Catholic Association of Performing Arts
- Abbreviation: CaAPA
- Formation: 1911
- Legal status: Registered charity number: 267957
- Headquarters: Corpus Christi Church, 1-5 Maiden Lane, London, UK, WC2E 7NB
- President: Cardinal Vincent Nichols
- Chair: Richard O’Callaghan
- CaAPA National Chaplain: Fr Alan Robinson
- CaAPA Chairman of Trustees: Monsignor Vladimir Felzmann
- Website: https://catholicassociationofperformingarts.org.uk/
- Formerly called: The Catholic Stage Guild

= Catholic Association of Performing Arts =

British Catholic arts association

The British Catholic Stage Guild, the main organisation for Catholics in British entertainment, was founded by Mgr Robert Hugh Benson in 1911. The Guild was renamed in 2009 and is now known as the Catholic Association of Performing Arts (CaAPA). The Guild is closely associated with Corpus Christi Catholic Church, Maiden Lane in London’s Covent Garden area.

Deceased former members of the Guild include actors Sir Alec Guinness (a former Vice-President of the Guild).

== Organisation ==
CaAPA is a Catholic association supporting performing arts professionals.

CaAPA works for and with people of all faiths and no faith. It aims to perform a dual role of serving the needs of both CaAPA members and the wider community through the members.
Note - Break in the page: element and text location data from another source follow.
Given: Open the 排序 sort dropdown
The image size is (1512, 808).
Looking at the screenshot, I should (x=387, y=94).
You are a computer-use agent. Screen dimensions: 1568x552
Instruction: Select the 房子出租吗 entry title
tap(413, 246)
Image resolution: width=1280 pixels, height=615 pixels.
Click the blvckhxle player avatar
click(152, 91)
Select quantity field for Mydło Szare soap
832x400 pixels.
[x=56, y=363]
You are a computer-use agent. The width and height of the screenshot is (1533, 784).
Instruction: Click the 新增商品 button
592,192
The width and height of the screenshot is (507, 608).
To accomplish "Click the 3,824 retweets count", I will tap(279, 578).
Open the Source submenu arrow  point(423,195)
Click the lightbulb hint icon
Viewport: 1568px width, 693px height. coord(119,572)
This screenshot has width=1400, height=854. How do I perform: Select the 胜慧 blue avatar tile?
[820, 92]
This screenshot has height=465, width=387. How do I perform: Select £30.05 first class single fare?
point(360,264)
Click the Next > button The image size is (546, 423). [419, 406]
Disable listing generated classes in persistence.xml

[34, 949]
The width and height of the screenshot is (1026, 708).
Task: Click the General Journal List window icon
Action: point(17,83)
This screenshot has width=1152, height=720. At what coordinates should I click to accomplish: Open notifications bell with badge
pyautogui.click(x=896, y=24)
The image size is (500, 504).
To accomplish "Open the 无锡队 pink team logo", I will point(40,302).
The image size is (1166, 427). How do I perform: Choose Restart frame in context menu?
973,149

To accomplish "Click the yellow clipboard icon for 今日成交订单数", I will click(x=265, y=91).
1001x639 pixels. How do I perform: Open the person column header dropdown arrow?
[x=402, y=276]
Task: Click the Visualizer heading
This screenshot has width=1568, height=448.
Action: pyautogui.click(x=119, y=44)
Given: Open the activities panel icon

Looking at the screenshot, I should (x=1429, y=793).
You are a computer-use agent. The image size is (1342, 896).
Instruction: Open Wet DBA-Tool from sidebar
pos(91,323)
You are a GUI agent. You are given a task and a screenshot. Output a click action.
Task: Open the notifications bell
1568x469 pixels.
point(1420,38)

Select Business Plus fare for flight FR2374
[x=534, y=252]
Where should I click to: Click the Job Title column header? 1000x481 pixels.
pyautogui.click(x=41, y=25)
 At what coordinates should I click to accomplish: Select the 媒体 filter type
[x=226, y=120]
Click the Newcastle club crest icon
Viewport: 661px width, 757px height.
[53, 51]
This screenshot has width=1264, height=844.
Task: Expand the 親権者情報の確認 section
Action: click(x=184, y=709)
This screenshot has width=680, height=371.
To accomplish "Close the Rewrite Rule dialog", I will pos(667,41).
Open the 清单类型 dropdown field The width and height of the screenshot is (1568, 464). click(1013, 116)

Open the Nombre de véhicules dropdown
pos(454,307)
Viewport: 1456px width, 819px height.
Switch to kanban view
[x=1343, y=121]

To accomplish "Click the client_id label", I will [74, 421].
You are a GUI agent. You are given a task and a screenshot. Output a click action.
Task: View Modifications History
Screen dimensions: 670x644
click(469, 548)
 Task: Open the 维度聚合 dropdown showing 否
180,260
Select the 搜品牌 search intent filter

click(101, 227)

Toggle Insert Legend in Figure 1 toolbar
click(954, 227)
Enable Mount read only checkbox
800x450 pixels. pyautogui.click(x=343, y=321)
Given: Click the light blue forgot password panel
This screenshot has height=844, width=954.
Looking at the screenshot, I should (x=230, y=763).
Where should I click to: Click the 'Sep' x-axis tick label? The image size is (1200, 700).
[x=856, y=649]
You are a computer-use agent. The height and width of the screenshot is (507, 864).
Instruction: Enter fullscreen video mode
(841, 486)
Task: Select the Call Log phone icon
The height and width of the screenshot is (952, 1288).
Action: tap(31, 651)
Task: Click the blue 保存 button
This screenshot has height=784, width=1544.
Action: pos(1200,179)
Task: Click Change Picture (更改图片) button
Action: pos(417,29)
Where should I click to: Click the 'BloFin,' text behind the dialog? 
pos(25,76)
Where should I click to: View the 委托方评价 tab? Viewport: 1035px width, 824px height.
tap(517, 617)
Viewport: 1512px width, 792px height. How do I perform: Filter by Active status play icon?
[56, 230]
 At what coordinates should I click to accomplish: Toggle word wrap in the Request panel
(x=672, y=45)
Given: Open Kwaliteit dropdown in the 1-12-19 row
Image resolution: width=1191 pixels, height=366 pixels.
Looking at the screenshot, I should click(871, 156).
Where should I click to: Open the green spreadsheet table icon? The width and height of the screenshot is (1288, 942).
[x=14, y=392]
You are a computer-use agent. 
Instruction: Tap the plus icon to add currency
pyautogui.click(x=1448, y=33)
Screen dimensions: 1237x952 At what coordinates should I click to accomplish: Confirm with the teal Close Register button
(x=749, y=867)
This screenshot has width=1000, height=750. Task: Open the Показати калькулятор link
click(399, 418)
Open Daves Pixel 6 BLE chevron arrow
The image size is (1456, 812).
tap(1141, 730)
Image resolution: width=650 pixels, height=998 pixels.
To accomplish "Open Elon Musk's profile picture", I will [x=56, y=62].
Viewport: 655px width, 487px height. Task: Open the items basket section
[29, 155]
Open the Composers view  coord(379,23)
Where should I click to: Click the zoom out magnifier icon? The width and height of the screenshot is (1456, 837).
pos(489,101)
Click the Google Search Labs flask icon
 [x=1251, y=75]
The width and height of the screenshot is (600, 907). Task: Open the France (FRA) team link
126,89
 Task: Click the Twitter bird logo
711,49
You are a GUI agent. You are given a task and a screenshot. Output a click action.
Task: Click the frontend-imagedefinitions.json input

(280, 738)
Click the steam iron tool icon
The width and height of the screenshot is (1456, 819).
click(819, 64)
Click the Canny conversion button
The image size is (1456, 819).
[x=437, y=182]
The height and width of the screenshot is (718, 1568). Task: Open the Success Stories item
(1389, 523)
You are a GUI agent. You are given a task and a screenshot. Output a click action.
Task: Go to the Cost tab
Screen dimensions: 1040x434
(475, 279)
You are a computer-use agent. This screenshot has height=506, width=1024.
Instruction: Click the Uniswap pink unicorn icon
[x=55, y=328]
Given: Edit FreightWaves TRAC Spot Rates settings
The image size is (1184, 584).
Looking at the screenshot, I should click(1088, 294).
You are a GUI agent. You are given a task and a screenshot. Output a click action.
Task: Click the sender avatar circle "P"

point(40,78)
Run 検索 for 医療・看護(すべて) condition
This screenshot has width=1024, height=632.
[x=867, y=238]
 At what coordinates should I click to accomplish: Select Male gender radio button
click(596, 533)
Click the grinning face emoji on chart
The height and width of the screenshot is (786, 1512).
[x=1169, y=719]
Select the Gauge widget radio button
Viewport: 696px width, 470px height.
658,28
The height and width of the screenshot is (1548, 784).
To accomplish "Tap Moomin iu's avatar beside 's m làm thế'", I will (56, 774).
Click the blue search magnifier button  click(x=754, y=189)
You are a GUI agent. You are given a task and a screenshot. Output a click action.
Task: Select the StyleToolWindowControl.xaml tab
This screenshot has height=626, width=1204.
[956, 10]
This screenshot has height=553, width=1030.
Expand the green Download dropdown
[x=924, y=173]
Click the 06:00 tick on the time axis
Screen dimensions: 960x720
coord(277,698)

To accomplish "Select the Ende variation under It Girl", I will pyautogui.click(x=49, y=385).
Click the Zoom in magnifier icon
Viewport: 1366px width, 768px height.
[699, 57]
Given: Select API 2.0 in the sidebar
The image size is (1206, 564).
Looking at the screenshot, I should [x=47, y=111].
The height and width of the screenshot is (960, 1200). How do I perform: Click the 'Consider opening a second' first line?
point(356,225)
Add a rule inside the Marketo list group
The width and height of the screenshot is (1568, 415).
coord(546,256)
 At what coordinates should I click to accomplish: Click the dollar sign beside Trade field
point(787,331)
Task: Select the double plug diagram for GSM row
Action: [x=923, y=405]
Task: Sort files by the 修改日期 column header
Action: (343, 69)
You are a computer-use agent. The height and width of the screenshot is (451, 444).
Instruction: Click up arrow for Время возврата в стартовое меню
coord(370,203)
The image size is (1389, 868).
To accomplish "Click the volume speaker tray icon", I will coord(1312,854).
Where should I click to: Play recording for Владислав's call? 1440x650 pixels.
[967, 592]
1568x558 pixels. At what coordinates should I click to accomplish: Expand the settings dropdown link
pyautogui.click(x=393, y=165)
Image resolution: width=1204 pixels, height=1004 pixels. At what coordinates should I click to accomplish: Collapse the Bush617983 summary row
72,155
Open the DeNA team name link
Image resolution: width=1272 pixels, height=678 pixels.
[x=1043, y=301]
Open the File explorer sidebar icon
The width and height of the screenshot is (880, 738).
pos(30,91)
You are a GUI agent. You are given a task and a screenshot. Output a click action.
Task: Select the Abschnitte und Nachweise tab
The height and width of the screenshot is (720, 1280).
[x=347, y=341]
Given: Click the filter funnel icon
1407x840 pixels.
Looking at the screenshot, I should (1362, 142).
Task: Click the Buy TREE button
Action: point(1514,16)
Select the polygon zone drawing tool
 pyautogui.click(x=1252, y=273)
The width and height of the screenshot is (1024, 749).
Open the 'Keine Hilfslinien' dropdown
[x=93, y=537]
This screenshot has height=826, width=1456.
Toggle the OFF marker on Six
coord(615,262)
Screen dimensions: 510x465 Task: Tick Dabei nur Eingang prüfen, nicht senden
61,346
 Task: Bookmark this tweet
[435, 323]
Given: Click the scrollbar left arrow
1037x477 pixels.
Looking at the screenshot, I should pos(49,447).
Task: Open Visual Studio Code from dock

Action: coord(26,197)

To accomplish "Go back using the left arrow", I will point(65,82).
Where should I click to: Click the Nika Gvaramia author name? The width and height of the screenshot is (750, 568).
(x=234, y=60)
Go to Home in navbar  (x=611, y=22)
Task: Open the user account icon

Its members consist of theatre professionals and non-professionals interested in the performing arts. Members would use their talents to help the community, such as "putting on theatre productions to help people in their spiritual journeys and to raise funds for good causes."

==Activities==
Past events have included a Memorial Mass for former Vice-President of the Guild, Michael Williams. Members of the Catholic Stage Guild and the English National Opera provided the entertainment; a fund-raising Quiz Night at Holy Apostles Church, Pimlico and a talk at the CAA, 20 Bedford Street, by Piers Paul Read, the official biographer of the Guild's late Vice-President, Sir Alec Guinness.